Em segundo lugar, assim como já constatado nas eleições majoritárias para prefeitos
de capitais do Brasil em 2008, a origem dos recursos também tem uma forte relação
com a obtenção de votos pessoais. Candidatos que recebem maiores percentuais de
doações de pessoas jurídicas tendem a converter os recursos em mais votos do que os
de pessoas físicas, doações de partidos políticos e utilização de recursos próprios.
Assim, concorrentes que recebem mais financiamento de pessoas jurídicas têm
montante de recursos maior à disposição da campanha e tendem a estar mais
presentes no grupo dos eleitos.
Por fim, o “achado” relevante do paper pode ser definido como o fato de que em se
tratando de financiamento de eleições nacionais não é possível fazer comparações
sem ponderação de todo o território nacional. Devido as desigualdades de
desenvolvimento e de poder econômico dos Estados de diferentes regiões, é preciso
considerar que o impacto dos recursos financeiros em campanhas eleitorais também
será distinto. Essa distinção se dá inicialmente em relação ao montante de recursos.

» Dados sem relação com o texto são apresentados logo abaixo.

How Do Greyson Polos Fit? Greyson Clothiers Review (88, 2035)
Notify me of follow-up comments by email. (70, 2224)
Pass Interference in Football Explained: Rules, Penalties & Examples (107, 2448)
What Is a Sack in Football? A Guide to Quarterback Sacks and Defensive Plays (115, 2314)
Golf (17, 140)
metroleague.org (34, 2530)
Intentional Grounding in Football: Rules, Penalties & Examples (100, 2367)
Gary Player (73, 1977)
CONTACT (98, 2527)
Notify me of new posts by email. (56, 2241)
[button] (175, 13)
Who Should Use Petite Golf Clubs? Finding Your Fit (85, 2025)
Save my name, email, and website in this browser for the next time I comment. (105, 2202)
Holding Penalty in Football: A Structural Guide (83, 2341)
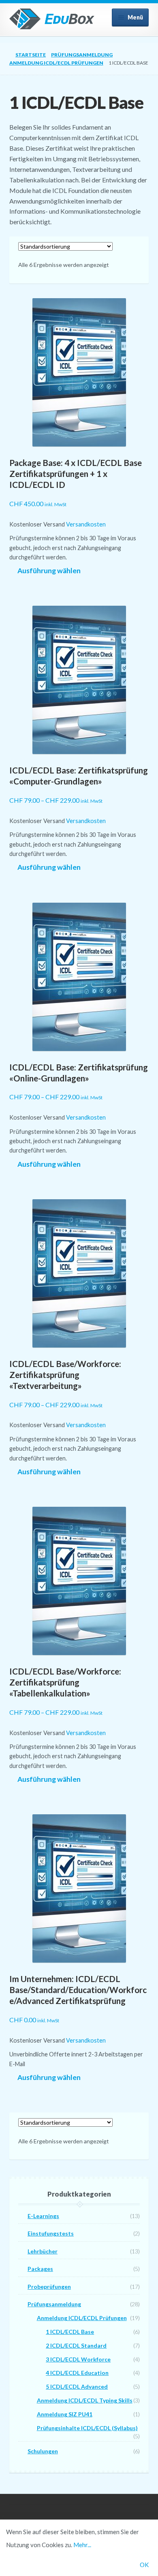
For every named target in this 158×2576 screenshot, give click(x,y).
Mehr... (82, 2544)
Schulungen (43, 2451)
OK (144, 2564)
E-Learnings (43, 2215)
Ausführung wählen (49, 570)
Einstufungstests (51, 2233)
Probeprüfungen (49, 2286)
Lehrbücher (43, 2251)
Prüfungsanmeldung (82, 55)
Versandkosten (86, 524)
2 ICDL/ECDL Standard (76, 2345)
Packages (40, 2268)
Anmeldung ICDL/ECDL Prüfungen (56, 63)
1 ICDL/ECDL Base (70, 2331)
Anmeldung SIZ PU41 (64, 2414)
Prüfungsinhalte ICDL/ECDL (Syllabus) (87, 2427)
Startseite (30, 55)
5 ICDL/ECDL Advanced (77, 2386)
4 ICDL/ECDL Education (77, 2372)
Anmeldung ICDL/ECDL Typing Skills (84, 2400)
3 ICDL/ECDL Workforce (78, 2359)
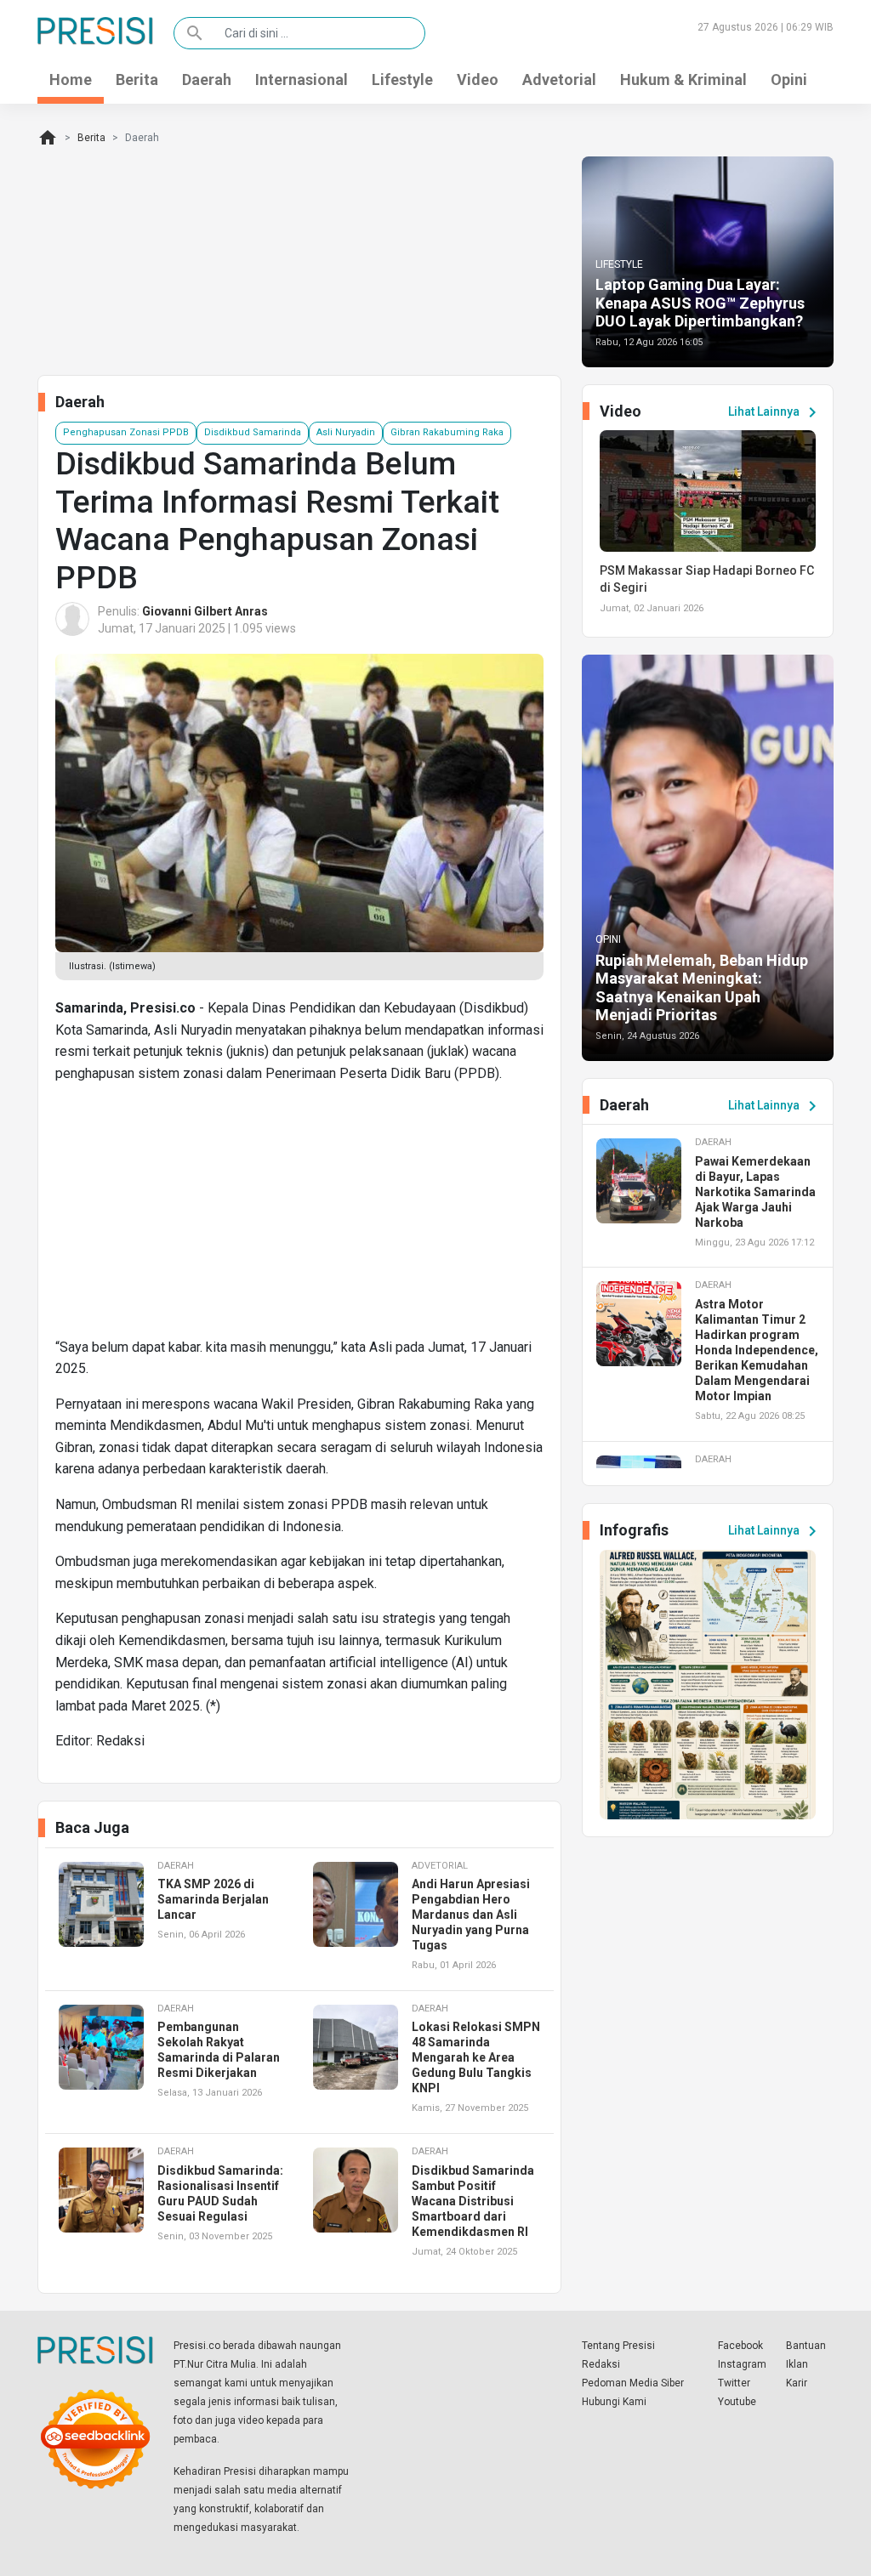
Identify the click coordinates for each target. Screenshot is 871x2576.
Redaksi (601, 2364)
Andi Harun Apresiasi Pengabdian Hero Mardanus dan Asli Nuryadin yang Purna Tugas (471, 1914)
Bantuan (806, 2346)
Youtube (737, 2402)
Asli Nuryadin (345, 432)
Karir (796, 2383)
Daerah (206, 79)
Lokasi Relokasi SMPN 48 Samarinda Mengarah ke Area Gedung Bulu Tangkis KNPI (476, 2057)
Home (70, 79)
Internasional (301, 79)
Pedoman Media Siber (633, 2383)
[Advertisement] (299, 1217)
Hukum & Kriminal (683, 79)
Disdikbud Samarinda (252, 432)
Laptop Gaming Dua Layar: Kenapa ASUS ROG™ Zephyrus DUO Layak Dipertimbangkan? (700, 302)
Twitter (734, 2383)
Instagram (742, 2364)
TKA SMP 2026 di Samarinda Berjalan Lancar (213, 1899)
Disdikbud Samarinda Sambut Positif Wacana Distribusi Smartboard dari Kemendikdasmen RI (473, 2201)
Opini (789, 79)
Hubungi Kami (614, 2402)
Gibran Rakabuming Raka (447, 432)
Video (477, 79)
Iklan (797, 2364)
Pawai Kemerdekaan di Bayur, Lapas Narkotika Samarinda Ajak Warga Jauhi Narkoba (755, 1192)
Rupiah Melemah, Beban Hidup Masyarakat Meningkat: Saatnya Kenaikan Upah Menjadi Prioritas (701, 987)
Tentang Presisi (618, 2346)
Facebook (740, 2346)
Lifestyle (402, 79)
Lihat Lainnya (775, 412)
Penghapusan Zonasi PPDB (126, 432)
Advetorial (559, 79)
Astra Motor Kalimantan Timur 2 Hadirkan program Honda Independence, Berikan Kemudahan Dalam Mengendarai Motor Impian (756, 1350)
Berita (137, 79)
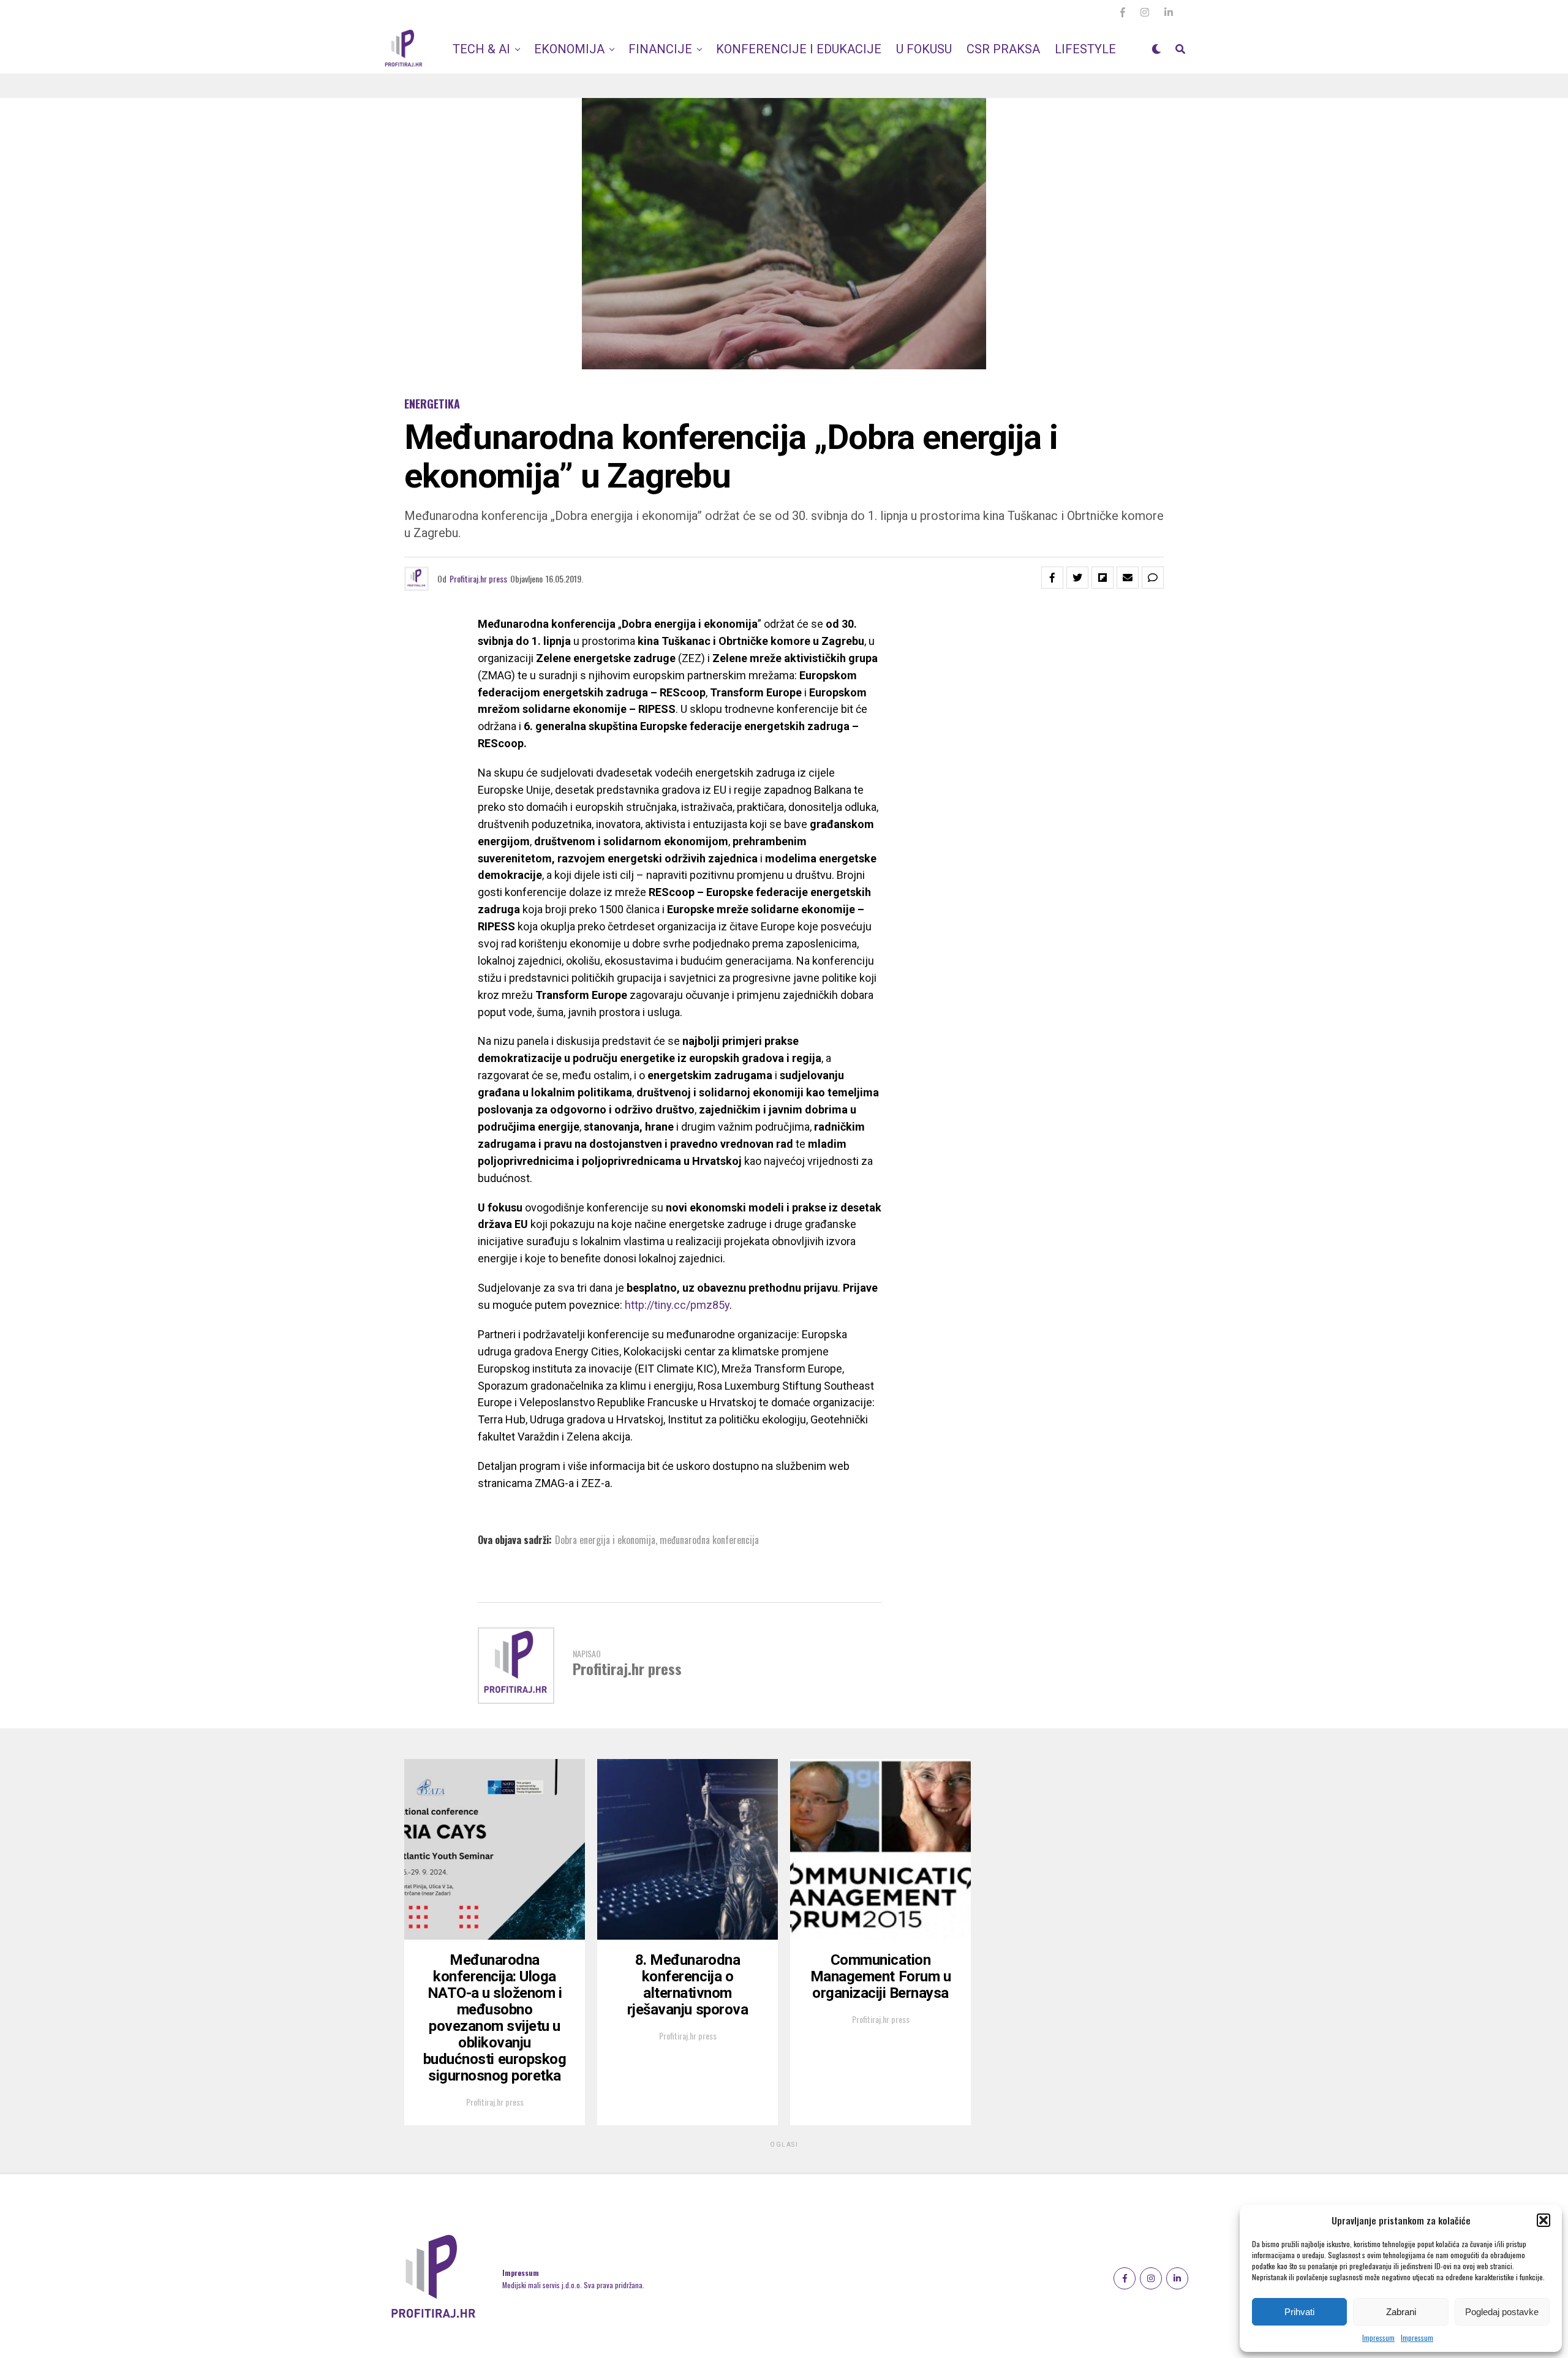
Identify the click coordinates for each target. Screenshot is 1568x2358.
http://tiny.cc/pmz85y (677, 1304)
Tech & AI (481, 49)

Enquanto no nordeste a média de recursos dos eleitos é significativamente menor que
a média do sudeste e centro-oeste, esta última região apresenta as maiores médias de
arrecadação de recursos financeiros candidatos eleitos e derrotados do país. Há
também diferenças na composição dos recursos dos candidatos por região. No centro-
oeste e no sul o peso das doações de pessoas jurídicas para eleição de um deputado
federal é muito maior que na comparação com as demais regiões. No sudeste também
predominam as doações de pessoas jurídicas, embora a diferença destas para pessoas
físicas seja bem menor. Já o nordeste é a única região onde as doações de pessoas
físicas têm maior peso na obtenção de votos individuais dos eleitos. Já na região norte
o peso das doações de pessoas jurídicas e físicas é equivalente, não apresentando
diferenças significativas.
Uma ressalva importante aos “achados” diz respeito à opção de tratamento dos dados
por regiões e não por Unidades da Federação, que são os distritos eleitorais nos quais
se elegem as bancadas de deputado. Apesar de reconhecer que as diferenças por
Estado podem gerar explicações mais ricas e detalhadas sobre o efeito comparativo da
monetarização das campanhas, a opção pelas regiões deveu-se às limitações que um
baixo número de casos por Unidade da Federação geraria para as técnicas de análise
utilizadas no trabalho – na maioria dos casos inviabilizando as análises de regressão
realizadas aqui.
As notas conclusivas desse trabalho exploratório demonstram que ainda existem
questões a serem respondidas sobre o impacto das doações e do financiamento de
campanha para o desempenho eleitoral. Um dos desdobramentos necessários é a
análise por Unidade da Federação, que, como antecipado acima, além de apresentar
grande variabilidade dentro das regiões é, em última análise, o distrito eleitoral no
qual os concorrentes fazem campanha para obter uma vaga à Câmara de Deputados.
4. Referências bibliográficas
CERVI, Emerson U. Financiamento de Campanha e desempenho eleitoral no Brasil: análise das contribuições de pessoas jurídicas, físicas e partidos políticos às eleições de 2008 nas capitais de Estado. Revista Brasileira de Ciência Política, nº 4, julho-dezembro 2010. P. 135-167.
PEÑA, Ricardo. El Número de Autonomías y La Competitividad Electoral. Politica y Cultura, otoño, 2005. N. 24 p. 233 a 255.
SANTOS, Rodrigo D. Grandes empresários e sucesso eleitoral nas eleições de 2002, 2006 e 2010. Paper apresentado no 35º Encontro Anual da Anpocs, Caxambu-MG, 2011.
SPECK, Bruno W. & MANCUSO, Wagner P. O financiamento político nas eleições brasileiras de 2010: um panorama geral. Paper apresentado no 35º Encontro Anual da Anpocs, Caxambu-MG, 2011.
TAAGEPERA, Rein e SHUGART, M.S. Shugart. Seats & Votes: The effects & determinats of Electoral Systems. New Haven: Yale University Press, 1989.